人参皂苷Rg3立体异构体差异抑制糖尿病调控基因蛋白-PXR机制的分子动力学研究

目的：为进一步了解Rg3对映体的立体化学选择性，对PXR配体结合结构域（PXR ligand-binding domain，PXR-LBD）中20（R/S）-Rg3的结合模式进行建模。方法：使用计算对接，分子动力学（molecular dynamics，MD）和基本动力学分析（essential dynamics analysis，EDA）等技术手段进行建模。结果：PXR中20（S）-Rg3的MM / PB-SA估计结合能大于20（R）-Rg3。两种配合物的RMSFs表明，20（S）-Rg3结合的LBD的迁移率比20（R）型对映体的迁移率降低得多。EDA预测和两个复合物的叠加三维结构都表明20（S）-Rg3在PXR中的结合比20（R）-Rg3更可能与生物学结果一致。结论：以上结果表明，基于目前的模拟结果，PXR中20（S）-Rg3的结合模式比20（R）-Rg3更有可能与生物实验结果吻合。

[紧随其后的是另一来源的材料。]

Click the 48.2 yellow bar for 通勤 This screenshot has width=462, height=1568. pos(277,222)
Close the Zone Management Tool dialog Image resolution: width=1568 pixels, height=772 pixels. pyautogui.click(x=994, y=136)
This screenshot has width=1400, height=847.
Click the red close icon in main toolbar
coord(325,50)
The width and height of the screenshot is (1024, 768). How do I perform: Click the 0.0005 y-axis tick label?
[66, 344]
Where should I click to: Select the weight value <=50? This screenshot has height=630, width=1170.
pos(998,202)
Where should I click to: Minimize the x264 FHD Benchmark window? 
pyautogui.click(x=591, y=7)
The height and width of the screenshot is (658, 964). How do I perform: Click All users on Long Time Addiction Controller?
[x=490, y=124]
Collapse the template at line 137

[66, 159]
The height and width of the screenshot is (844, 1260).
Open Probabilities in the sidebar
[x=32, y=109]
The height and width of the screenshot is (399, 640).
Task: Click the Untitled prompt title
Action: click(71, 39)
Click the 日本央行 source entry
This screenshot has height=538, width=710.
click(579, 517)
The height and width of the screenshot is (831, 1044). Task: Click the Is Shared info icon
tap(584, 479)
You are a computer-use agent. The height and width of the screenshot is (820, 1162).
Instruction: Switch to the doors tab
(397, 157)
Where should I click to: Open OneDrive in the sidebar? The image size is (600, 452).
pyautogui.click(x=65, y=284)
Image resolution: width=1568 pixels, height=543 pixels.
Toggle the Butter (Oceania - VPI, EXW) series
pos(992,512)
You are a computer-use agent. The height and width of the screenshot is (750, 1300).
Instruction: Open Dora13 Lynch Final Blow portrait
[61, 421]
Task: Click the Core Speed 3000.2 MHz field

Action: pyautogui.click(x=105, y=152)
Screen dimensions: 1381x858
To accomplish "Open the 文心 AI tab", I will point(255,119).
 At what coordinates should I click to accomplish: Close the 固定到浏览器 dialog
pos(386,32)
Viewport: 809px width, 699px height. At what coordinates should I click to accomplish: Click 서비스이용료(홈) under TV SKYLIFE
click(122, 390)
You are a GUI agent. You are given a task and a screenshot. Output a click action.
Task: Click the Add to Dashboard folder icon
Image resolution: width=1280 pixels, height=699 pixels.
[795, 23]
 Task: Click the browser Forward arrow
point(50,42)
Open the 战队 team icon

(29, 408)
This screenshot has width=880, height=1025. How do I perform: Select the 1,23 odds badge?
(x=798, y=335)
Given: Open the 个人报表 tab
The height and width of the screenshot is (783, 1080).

The molecular dynamics (MD) study on the regulating mechanism of gene protein-PXR of diabetes differentially inhibited by ginsenoside Rg3 stereoisomers

OBJECTIVE To further understand the stereo-chemical selectivity of Rg3 enantiomers by timely establishing the binding modes of 20(R/S)-Rg3 in the hPXR-LBD. METHODS Computational docking, molecular dynamics (MD) and essential dynamics analysis (EDA) were used in this study. RESULTS The results indicated that the MM/PB-SA estimated binding energy of 20(S)-Rg3 in PXR was larger than that of 20(R)-Rg3. The RMSFs of the two complexes indicated that the mobility of the LBD with the binding of 20(S)-Rg3 was reduced much more than that with the 20(R)-form enantiomer. The EDA projections and the superimposed 3D structures of the two complexes both demonstrated that the binding of 20(S)-Rg3 in PXR was more probable than that of 20(R)-Rg3 which agreed with the biological results. CONCLUSION Binding mode of 20(S)-Rg3 in PXR is more probable than that of 20(R)-Rg3 based on current modeling results which well agrees with the biological experimental results.